I appreciate any input!


----------



## LGLS (Nov 10, 2007)

Union apprenticeships vary a bit from local to local, and union to union. Nonunion, if there even is an apprenticeship, are all over the map. There is no way to answer your question, because you want a prediction. Other than being 6th term and failing, and going union to nonunion you've proffered no details, location, type of apprenticeship - nothing. How about what union you're in, what program, (inside journeyman wireman, utility lineman, low volt/data/sound, what state, city, what you mean by nonunion (straight nonunion, IEC apprenticeship, ABC apprenticeship)


----------



## Southeast Power (Jan 18, 2009)

Redbloodywedding said:


> my story is this... I'm a 6th Term Union Apprentice that is on the edge of failing out of the term.

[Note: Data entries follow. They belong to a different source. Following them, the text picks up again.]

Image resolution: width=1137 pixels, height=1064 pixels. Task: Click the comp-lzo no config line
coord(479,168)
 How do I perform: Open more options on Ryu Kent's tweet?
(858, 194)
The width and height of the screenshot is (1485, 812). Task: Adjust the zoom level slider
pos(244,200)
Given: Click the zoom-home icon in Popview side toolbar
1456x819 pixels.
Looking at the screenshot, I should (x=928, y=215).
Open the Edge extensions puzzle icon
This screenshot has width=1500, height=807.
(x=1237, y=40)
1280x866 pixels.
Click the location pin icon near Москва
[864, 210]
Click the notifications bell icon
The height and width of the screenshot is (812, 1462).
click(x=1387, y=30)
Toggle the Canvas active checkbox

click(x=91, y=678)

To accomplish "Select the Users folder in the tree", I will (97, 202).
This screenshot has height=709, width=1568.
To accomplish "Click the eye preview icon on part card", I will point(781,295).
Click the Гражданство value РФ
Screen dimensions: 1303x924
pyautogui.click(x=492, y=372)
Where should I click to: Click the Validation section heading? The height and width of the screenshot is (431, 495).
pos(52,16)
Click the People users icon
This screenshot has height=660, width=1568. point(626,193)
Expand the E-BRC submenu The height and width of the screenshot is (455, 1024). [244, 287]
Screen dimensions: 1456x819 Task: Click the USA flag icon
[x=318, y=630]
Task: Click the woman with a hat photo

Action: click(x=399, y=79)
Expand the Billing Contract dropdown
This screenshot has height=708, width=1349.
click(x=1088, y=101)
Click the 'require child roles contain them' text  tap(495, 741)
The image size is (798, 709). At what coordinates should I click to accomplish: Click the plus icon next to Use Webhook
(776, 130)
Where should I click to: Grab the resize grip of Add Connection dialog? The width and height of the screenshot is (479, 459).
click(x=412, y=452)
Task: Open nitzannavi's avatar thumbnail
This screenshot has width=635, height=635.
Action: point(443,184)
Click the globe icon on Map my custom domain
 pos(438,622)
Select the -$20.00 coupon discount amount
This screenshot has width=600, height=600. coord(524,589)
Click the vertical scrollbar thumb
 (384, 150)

Because of this I'm exploring and looking at my options in the Non-Union to get an idea of how to recover if I end up flunking out.
> 
> A few questions I have are:
> 
> ...


I would say that you need to figure out what your problem is.
If you are just a dumbass and can’t handle the work or if you are just not applying yourself.
Either way, if you hop off, the answer is, you have fantastic documentation of your work experience, it should well translate to where you are going. 
best advise is, work to obtain the most credentials you qualify for.
Just be prepared to make a bit less money, zero benefits, and whatever they will toss you for wages.


----------



## Coppersmith (Aug 11, 2017)

I suggest you work harder and do everything you can to remain in the union program. The union program is superior to any other program.


----------



## wiz1997 (Mar 30, 2021)

My simple answer is; get off the social media, quite running with your buddies who aren't in the local and get your nose in the books.
Having guys around you that are doing basically the same thing you are will help you more than those other guys.
The JATC is probably the best place to learn the electrical trade.
Once you complete the JATC you can then go just about anywhere you want regardless of union or non-union.
Get off your butt, you are throwing away a chance of a lifetime.


----------



## MechanicalDVR (Dec 29, 2007)

You have to be kidding.

Suck it up, buckle down and do what you need to do to get through.

There is no good reason to go backwards in an electrical career.

As a union member you have a contracted pay scale and benefits package, there are extremely few non union companies that come anywhere near close to what the union offers and fewer still with a real benefits package.


----------



## MikeFL (Apr 16, 2016)

Why are you at risk of flunking out of an apprenticeship after many people and multiple organizations have invested in you?

I'm not trying to be rude, but if you're not addressing that, there's no sense in discussing any further.


----------



## John Valdes (May 17, 2007)

I would do whatever it takes to get through this and top out. Whatever it takes!


----------



## blueheels2 (Apr 22, 2009)

I’ve worked both sides and my advice is get your **** together and pass. IMO grass is greener on the union side especially for guys who aren’t motivated to be management.


----------



## just the cowboy (Sep 4, 2013)

Gone did not like answers. I want my 2 per post points back, that way it is not a waste of our time at least Toy for tots made out.
Cowboy


----------



## LGLS (Nov 10, 2007)

just the cowboy said:


> Gone did not like answers. I want my 2 per post points back, that way it is not a waste of our time at least Toy for tots made out.
> Cowboy


Started a thread and never came back to finish... Well there's your answer right there kid.


----------



## petek57 (Mar 3, 2009)

Change your mind-Lose your mind. Stick to it, make it work, you will never regret it.


----------



## just the cowboy (Sep 4, 2013)

LGLS said:


> Started a thread and never came back to finish... Well there's your answer right there kid.


Remember the 100+ post last month with the cell phone kid. At least I had some respect for him he kept defending his self.


----------